§ **YOUR GOAL**
With every mark kept, transcribe all of the records.

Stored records
▼▼▼
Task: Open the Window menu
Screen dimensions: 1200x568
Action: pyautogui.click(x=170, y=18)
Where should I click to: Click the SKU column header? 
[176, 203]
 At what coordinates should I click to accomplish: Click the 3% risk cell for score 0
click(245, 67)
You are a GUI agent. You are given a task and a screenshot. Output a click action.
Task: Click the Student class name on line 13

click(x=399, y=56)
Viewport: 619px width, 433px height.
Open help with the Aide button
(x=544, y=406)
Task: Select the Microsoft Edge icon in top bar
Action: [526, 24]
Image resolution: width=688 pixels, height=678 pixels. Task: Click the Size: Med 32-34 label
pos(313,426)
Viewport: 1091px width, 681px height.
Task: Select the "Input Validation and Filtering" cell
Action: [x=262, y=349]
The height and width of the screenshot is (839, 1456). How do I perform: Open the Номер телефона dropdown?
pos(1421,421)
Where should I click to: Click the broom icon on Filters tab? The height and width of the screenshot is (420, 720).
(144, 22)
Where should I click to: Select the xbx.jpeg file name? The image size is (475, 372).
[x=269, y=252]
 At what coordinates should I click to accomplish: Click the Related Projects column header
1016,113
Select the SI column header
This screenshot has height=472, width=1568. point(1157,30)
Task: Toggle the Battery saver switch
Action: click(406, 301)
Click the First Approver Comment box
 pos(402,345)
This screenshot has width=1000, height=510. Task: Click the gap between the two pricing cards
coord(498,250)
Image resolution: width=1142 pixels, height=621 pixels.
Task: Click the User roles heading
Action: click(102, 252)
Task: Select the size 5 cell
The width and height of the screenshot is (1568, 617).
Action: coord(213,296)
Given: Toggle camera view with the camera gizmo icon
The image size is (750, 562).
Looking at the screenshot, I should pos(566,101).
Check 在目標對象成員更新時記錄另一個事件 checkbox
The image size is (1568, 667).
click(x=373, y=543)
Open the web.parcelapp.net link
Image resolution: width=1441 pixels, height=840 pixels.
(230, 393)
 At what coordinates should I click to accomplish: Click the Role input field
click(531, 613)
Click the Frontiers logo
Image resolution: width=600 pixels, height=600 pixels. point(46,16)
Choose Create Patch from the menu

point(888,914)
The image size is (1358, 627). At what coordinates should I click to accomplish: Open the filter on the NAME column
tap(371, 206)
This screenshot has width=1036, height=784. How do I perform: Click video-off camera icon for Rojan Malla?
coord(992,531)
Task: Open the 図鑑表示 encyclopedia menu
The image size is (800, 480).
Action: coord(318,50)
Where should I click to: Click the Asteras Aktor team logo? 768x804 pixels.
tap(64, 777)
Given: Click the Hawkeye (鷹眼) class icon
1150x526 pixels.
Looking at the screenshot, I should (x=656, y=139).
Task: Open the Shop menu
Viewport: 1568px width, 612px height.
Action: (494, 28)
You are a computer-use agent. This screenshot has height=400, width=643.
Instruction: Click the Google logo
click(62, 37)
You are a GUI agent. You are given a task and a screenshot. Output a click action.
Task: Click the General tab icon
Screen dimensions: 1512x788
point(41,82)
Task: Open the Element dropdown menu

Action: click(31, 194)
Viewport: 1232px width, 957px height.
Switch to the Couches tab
▲▲▲
§ **THE COMPLETED TASK**
Task: Open the Window menu
Screen dimensions: 1200x568
Action: pyautogui.click(x=170, y=18)
Where should I click to: Click the SKU column header? 
[176, 203]
 At what coordinates should I click to accomplish: Click the 3% risk cell for score 0
click(245, 67)
You are a GUI agent. You are given a task and a screenshot. Output a click action.
Task: Click the Student class name on line 13

click(x=399, y=56)
Viewport: 619px width, 433px height.
Open help with the Aide button
(x=544, y=406)
Task: Select the Microsoft Edge icon in top bar
Action: [526, 24]
Image resolution: width=688 pixels, height=678 pixels. Task: Click the Size: Med 32-34 label
pos(313,426)
Viewport: 1091px width, 681px height.
Task: Select the "Input Validation and Filtering" cell
Action: [x=262, y=349]
The height and width of the screenshot is (839, 1456). How do I perform: Open the Номер телефона dropdown?
pos(1421,421)
Where should I click to: Click the broom icon on Filters tab? The height and width of the screenshot is (420, 720).
(144, 22)
Where should I click to: Select the xbx.jpeg file name? The image size is (475, 372).
[x=269, y=252]
 At what coordinates should I click to accomplish: Click the Related Projects column header
1016,113
Select the SI column header
This screenshot has height=472, width=1568. point(1157,30)
Task: Toggle the Battery saver switch
Action: click(406, 301)
Click the First Approver Comment box
 pos(402,345)
This screenshot has width=1000, height=510. Task: Click the gap between the two pricing cards
coord(498,250)
Image resolution: width=1142 pixels, height=621 pixels.
Task: Click the User roles heading
Action: click(102, 252)
Task: Select the size 5 cell
The width and height of the screenshot is (1568, 617).
Action: coord(213,296)
Given: Toggle camera view with the camera gizmo icon
The image size is (750, 562).
Looking at the screenshot, I should pos(566,101).
Check 在目標對象成員更新時記錄另一個事件 checkbox
The image size is (1568, 667).
click(x=373, y=543)
Open the web.parcelapp.net link
Image resolution: width=1441 pixels, height=840 pixels.
(230, 393)
 At what coordinates should I click to accomplish: Click the Role input field
click(531, 613)
Click the Frontiers logo
Image resolution: width=600 pixels, height=600 pixels. point(46,16)
Choose Create Patch from the menu

point(888,914)
The image size is (1358, 627). At what coordinates should I click to accomplish: Open the filter on the NAME column
tap(371, 206)
This screenshot has width=1036, height=784. How do I perform: Click video-off camera icon for Rojan Malla?
coord(992,531)
Task: Open the 図鑑表示 encyclopedia menu
The image size is (800, 480).
Action: coord(318,50)
Where should I click to: Click the Asteras Aktor team logo? 768x804 pixels.
tap(64, 777)
Given: Click the Hawkeye (鷹眼) class icon
1150x526 pixels.
Looking at the screenshot, I should (x=656, y=139).
Task: Open the Shop menu
Viewport: 1568px width, 612px height.
Action: (494, 28)
You are a computer-use agent. This screenshot has height=400, width=643.
Instruction: Click the Google logo
click(62, 37)
You are a GUI agent. You are given a task and a screenshot. Output a click action.
Task: Click the General tab icon
Screen dimensions: 1512x788
point(41,82)
Task: Open the Element dropdown menu

Action: click(31, 194)
Viewport: 1232px width, 957px height.
Switch to the Couches tab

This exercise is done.